NEWS AND COMMENTARY
February 12, 2001
Nasdaq Stocks Pricey Despite Drop
By Floyd Norris, The New York Times
Tech Company Earnings Sinking Fast ... Weiss comments
NEW YORK - As the red ink flows -- in a somewhat hidden manner -- the Nasdaq 100 is setting new standards for a price-earnings ratio by a major index. The index is now trading at 811 times the combined earnings of the companies in the index.
The surge in the price-earnings ratio means stocks in the Nasdaq 100 are now exceptionally expensive on the basis of the companies' ability to actually make money.
The ratio, which had never been above 165 before this year, reflects the fact that many Nasdaq companies are reporting huge losses for 2000, when their financial results are analyzed using generally accepted accounting principles, known as GAAP. That trend has been obscured, however, because many companies adjust the numbers in ways that make profits appear to be rising.
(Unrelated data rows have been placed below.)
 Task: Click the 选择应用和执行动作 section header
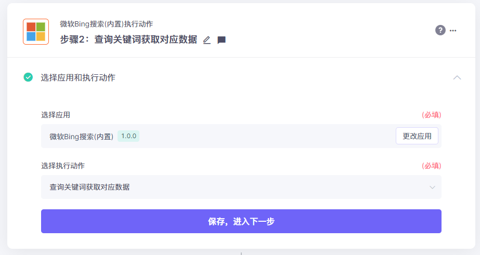click(78, 77)
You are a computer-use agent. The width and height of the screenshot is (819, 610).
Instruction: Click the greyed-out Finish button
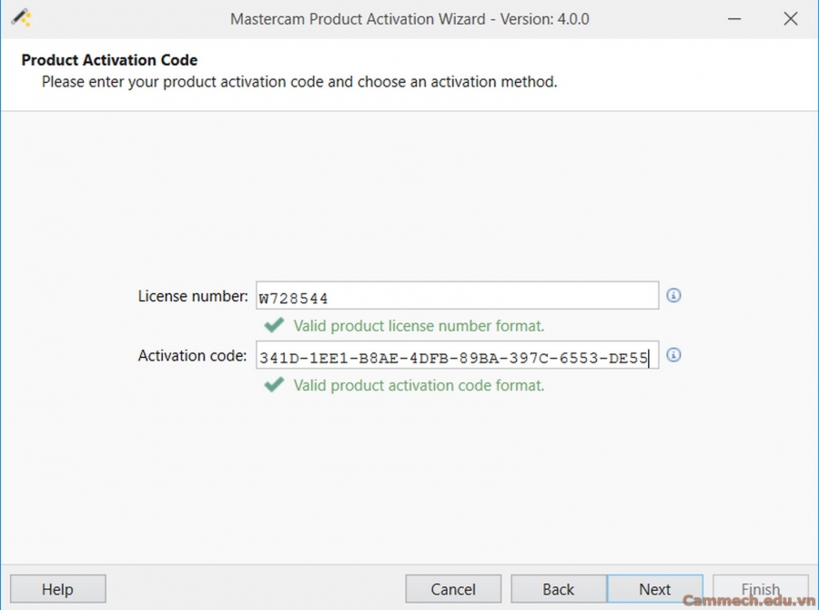click(x=760, y=589)
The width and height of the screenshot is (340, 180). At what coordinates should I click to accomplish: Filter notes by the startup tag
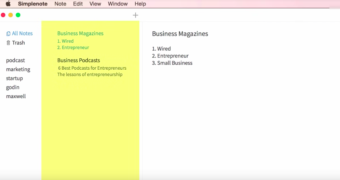click(x=14, y=78)
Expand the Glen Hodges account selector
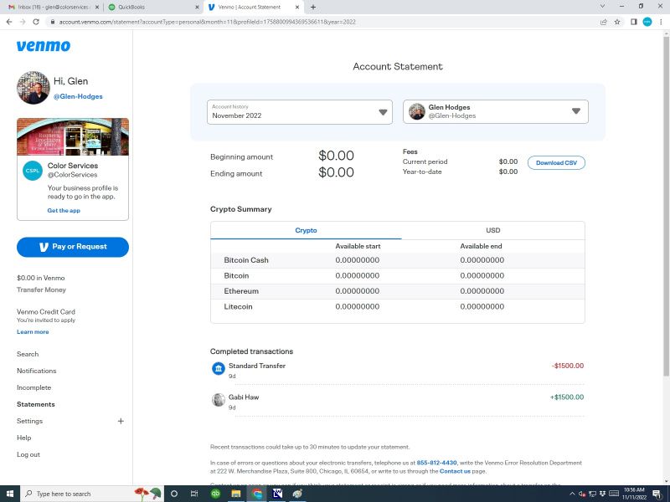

"The disparity between the pro-forma headlines that companies emphasize in their news releases and the GAAP numbers has grown enormously over the past month and a half," said Thomas Coleman, the head of research and risk management for Aequilibrium Investments, a London-based money management firm.
The price-earnings ratio is based on the earnings, or losses, of each company in the index for the most recently reported 12 months. Those numbers are weighted according to the relative weight of each company in the index, which includes 100 of the largest companies traded on the Nasdaq market.
The rapid rise in the price-earnings ratio, which stood at 127 at the end of December, does not reflect any significant change in the price of the stocks in the index since the end of the year. The Nasdaq 100 stock index ended last week at 2,261.77, down 3.4% for 2001. It is down 51.9% since it peaked in March, when the price-earnings ratio was 165, a fraction of the current ratio. Had earnings stayed the same, the price-earnings ratio would be less than half the 165 level.
Instead, the soaring price-earnings ratio reflects big losses being posted for the fourth quarter of last year by a number of companies, in contrast to profits or much smaller losses for the same quarter of 1999. Overall, profits of the companies in the index are down 90% since the index peaked.
The nosedive in profits is tied to write-offs, the largest of which appears to come from [email protected], the cable Internet company, which took a $4.6 billion hit. Other Nasdaq 100 companies that took large write-offs included Amazon.com, Yahoo and CNET.
If the cumulative write-offs become much larger in coming quarters, the Nasdaq 100 could find itself with net losses, leaving it with no price-earnings ratio at all. That would be a remarkable situation for an index that includes major companies.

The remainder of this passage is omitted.